Version 4 (modified by 5 years ago) ( diff ) | ,
---|
Translator
Translator is a tool to convert words and sentences S from one language ("A") to another language ("B"). The tool bases its translation on sentence pairs (A, B) that are stored in a database (usually a .csv file
. It finds the best matching sentence in A and then returns the sentence B.
The sentences in A and B can also contain variables. If S can be matched under an assignment of variables, then the translation is B with the same variables assigned. For example suppose we have a tuple ("Where did you meet [X]?","Waar heb je [X] ontmoet?"). To translate the sentence S="Where did you meet Jan?" it is noticed that S matches the first of the tuple under the assignment [X/Jan]. Therefore the translation becomes "Waar heb je Jan ontmoet?".

**Given instruction A:** Retype the stretch of the Translator page from "Version 4 (modified" through "the sentence B.".
**Given instruction B:**
Answer these questions about the Translator page:
(i) What kind of file usually holds the database of sentence pairs?
(ii) In the example, under what assignment does the sentence "Where did you meet Jan?" match the first part of the tuple?
(iii) What translation results from that match?
**Given instruction C:** Proceed with the Translator page from where it stops.
The lines are not needed here.

**Supplied data:**

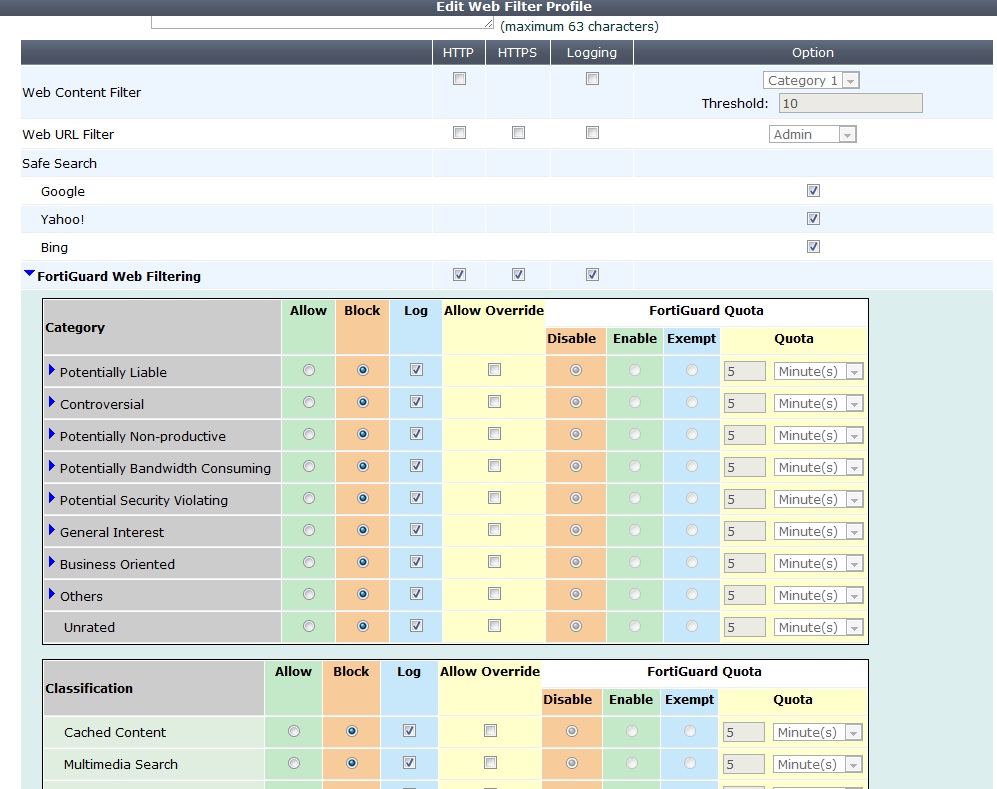Open the Admin dropdown for Web URL Filter
The width and height of the screenshot is (997, 789).
click(812, 134)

**Task result A:**
Version 4 (modified by 5 years ago) ( diff ) | ,
---|
Translator
Translator is a tool to convert words and sentences S from one language ("A") to another language ("B"). The tool bases its translation on sentence pairs (A, B) that are stored in a database (usually a .csv file
. It finds the best matching sentence in A and then returns the sentence B.

**Task result B:**
(i) A .csv file.
(ii) [X/Jan].
(iii) "Waar heb je Jan ontmoet?"

**Task result C:**
Sometimes it is desirable to have the substitutions for the match also be translated. For instance consider the tuple ("Where did you find this <X>?","Waar heb je deze <X> gevonden?"). And suppose we have another tuple in the database ("car","auto") Now the sentence S="Where did you find this car?" matches with the first of the tuple under the assignment [X/car]. Because the variable is inside pointy brackets, the variable itself is now attempted to be translated, giving [X/auto]. To get the translated sentence, this is applied to the second of the tuple to get "Waar heb je deze auto gevonden?".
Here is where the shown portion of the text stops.